Arts Devo
Resurrect your pet for Easter
Resurrection of the Peeps In anticipation of Easter, the fun-loving folks at the Maltese Bar & Tap Room are hosting the Peeps Diorama-Rama, on Sunday, March 20. It’s an open-entry competition for which, if I’m not mistaken, contestants must use tiny chicks and bunnies in the creation of a diorama. Arts DEVO is so down. And I really want to win ($100 first prize!), so I have already started gathering materials for my scene. I’ve been laying traps near burrows and coops and harvesting my characters, drying pelts, tanning skins and hand-painting marble eyes. It’s really dirty, eerily quiet work, but I think I might just surprise the judges. I haven’t read the rules carefully, but you probably should. Look up the event on the Maltese’s Facebook page: www.facebook.com/themaltese
All the world’s a stage Chico State’s University Art Gallery (Trinity Hall 100) is presenting one of the more interesting-looking art events of the year next week, March 21-25. Titled Performance Space/Play Space, the “exhibit” is a four-day schedule of a variety of interactive pieces:
• Monday: “Hug Your Center: Keep the Light On,” by Cameron Kelly. On display from 10 a.m. to 4 p.m. in the breezeway outside Meriam Library on campus, “the brightly colored, hand-quilted sculpture emits soothing sounds and lights up when squeezed.”

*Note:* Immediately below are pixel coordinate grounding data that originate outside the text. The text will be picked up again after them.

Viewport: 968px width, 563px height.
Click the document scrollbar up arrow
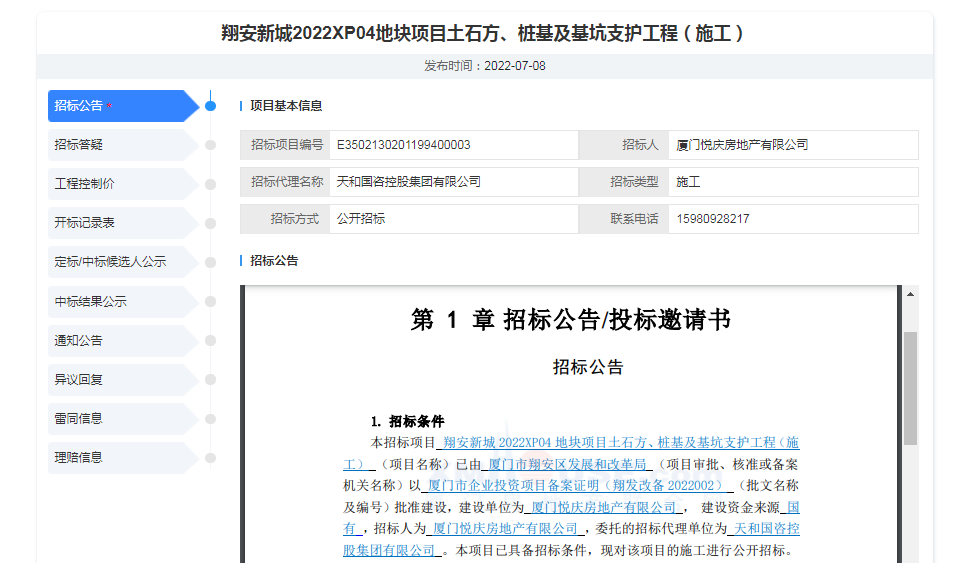point(910,294)
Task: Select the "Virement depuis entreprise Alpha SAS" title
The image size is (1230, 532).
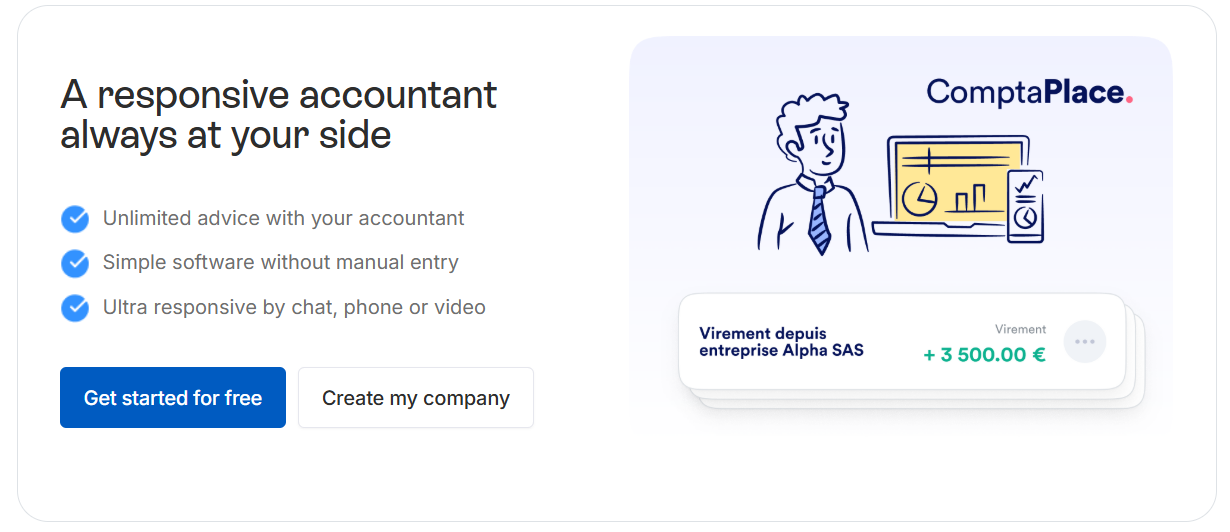Action: click(781, 342)
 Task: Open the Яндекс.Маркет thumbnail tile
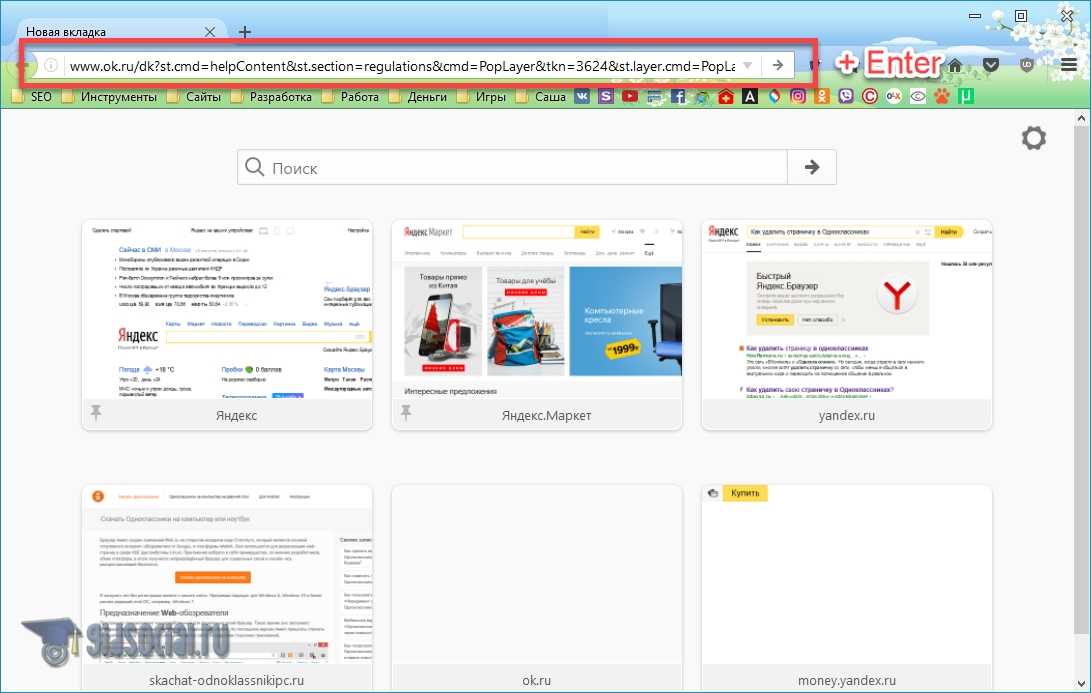click(537, 311)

• Tuesday: “Postings,” by Trevor Lalaguna. The artist will physically become various banal objects—garbage can, bench, light pole—in different locations around campus: creekside (8-10 a.m.); BMU/Trinity Commons area (2-4 p.m.); and more TBA. Also Tuesday, noon-1:30 p.m. at the UAG, “Search Party: C-Tour,” a student-led art tour that aims to “examine the city as a place of action, authentic experience, feedback and change.” Sign-ups required (visit gallery page at www.csuchico.edu/art for link).
• Wednesday: “Engaging the Beautiful,” by Raphael Noz. The S.F.-based artist will arrive as Cortezuma, a blind king who will be led to beautiful spots in Chico where his guides will describe the scene for him to draw.
• Thursday: “Collaborative Combative Drawing,” by Melissa Wyman. The Bay Area artist coaches art students (in the UAG, 3-4:15 p.m.) in “effective martial art/self-defense techniques for outmaneuvering a partner to complete a representation of their personal power statement or design.” Audiences are welcome to come figure out what the hell that means and watch the battles play out. Then the week concludes with an artist panel (in Colusa 100B), 6-7 p.m., followed by a reception in the UAG.
RIP Lisa Kelly I found out after deadline last week that longtime Chico radio DJ Lisa Kelly Higginson had died on March 8 after a six-month struggle with pancreatic cancer. She was 57. On air she simply went by Lisa Kelly, and was a constant presence on local stations—from KFM to The Hippo—becoming one of the most recognizable personalities in local media during her more than 30 years here. No formal services are planned, but a sure-to-be-rocking celebration of life is in the works.